I was recently on an international flight (pre COVID, of course).
Which seems like forever, of course.
And my passenger right next to me squeezed into one of them economy seats (I ALWAYS make sure to grab an aisle seat, NOT the window or the middle seat! ?) was an obese, corpulent and FLATULENT burping SOB from India (who didn’t even have the most basic manners apparently).
And this abomination was finding it hard to fit in the airplane seat for obvious reasons and kept dislodging yours truly’s arms from the arm rest until I firmly put it there, looked him in the eye once and refused to budge.
The guy near the window seat was apparently having a hard time with him too.
Anyway, dude didn’t speak much English or any at all.
(So much for the “general good English level” in India; believe me, it ain’t what the causal reader might think! ?).
And as far as manners go . . .
. . . he was apparently a bit of a drunk, and every time the waitress (a Chinese lady from Hong Kong) got near to him he burped and said the following loudly.
And the way he said it made me think he was talking to a minion as opposed to a stewardess. . .
Funny part was this though.
She asked him what meal he’d prefer and he didn’t understand what she was saying in terms of language, but understood what she was asking.
And when he replied, she couldn’t understand him - - in either regard.
She looked at the passenger next to him.
I don’t know where he was from, but she couldn’t understand his accent either.
And of course, guess who ended up translating everything for the rest of the flight.
“He wants a chicken meal”.
“He wants more water. Thanks! (since the guy apparently didn’t want to say it to her)”
“He wants another shot of whiskey”
And the last one didn’t need to be repeated too often. Dude picked up on it, and he kept going “One more!”
A slob if there ever was one, and if you’ve ever heard air hostesses complain about their passengers, believe me, there is something damn good reason.
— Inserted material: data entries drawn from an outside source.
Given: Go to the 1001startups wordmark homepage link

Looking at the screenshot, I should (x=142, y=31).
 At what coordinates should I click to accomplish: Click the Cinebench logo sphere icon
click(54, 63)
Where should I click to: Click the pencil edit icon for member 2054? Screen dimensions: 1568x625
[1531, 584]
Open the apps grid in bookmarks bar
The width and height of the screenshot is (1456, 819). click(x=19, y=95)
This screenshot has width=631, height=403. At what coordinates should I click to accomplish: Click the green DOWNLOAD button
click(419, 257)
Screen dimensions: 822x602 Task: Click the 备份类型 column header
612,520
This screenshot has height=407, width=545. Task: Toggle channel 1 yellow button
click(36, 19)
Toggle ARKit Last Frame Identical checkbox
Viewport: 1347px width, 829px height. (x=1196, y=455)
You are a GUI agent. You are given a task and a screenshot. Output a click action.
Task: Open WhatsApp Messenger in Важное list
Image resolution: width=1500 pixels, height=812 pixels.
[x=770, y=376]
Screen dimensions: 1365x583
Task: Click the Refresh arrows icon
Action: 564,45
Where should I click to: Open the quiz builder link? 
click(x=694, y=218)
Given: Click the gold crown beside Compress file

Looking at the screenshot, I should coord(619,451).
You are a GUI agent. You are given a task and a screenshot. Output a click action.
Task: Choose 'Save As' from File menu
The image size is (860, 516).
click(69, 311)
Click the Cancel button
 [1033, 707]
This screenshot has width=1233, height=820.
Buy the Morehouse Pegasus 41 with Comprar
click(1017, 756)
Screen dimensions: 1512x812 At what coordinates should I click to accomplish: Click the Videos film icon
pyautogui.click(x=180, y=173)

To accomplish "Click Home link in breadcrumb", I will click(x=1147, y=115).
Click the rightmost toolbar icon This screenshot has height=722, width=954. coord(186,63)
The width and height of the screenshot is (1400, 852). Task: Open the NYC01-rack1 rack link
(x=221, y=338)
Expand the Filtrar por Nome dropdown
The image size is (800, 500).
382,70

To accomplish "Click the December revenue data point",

Anyway it works both ways, of course.
Air India, which I’ve often flown in the past (and STOPPED flying a few years back completely) is (along with Royal Jordanian) in my UNBIASED and very NOT humble opinion one of the, if not THE shittiest international airline out there.
The stewards and stewardesses don’t even look like they belong on a flight.
I still remember the TV screen not working once on one of these flights.
Told the steward.
He shrugged. “Oh, so what. Nothing we can do! Just make do!”
Or “Oh, just try that seat over there” (when my seat arm rest wouldn’t work right).
Or, and this was the apex of all this . . . I wanted a couple of beers.
And lady came up to me, and dumped not two, but FOUR beers in my lap.
She grinned at me.
“You’ll want it anyway, and I don’t want to be bothered again!”
And off she went, waddling her lard ass down the aisle . . .
Anyway, I didn’t write this to you to warn you about what airlines not to take, hehe.
I did a version of the “one more workout” out there with my daughter today.
“One more!” I went.
(She knows the story, and she LAUGHS a lot every time she hears it)
And as her little hands did another bar hang, I kept saying it.
One minute more!
One rep more!
And the same thing will work for you too my friend.
You don’t have to be a former U.S. Marine drinking with yours truly to say it either! ?
If you can currently bang out 50 pushups before you collapse, try saying “Just one more!” to yourself as you NEAR 50.
Not before the workout.
But as you get to maybe rep #45, or 46, but ideally, right on around 49.
Chances are you’ll hit not ONE more rep, but FIVE more if you do this right! ?
And that my friend is a tip for the ages. Have at!
PS – This works great for getting your numbers up there in the much vaunted, almighty Hindu squat as well!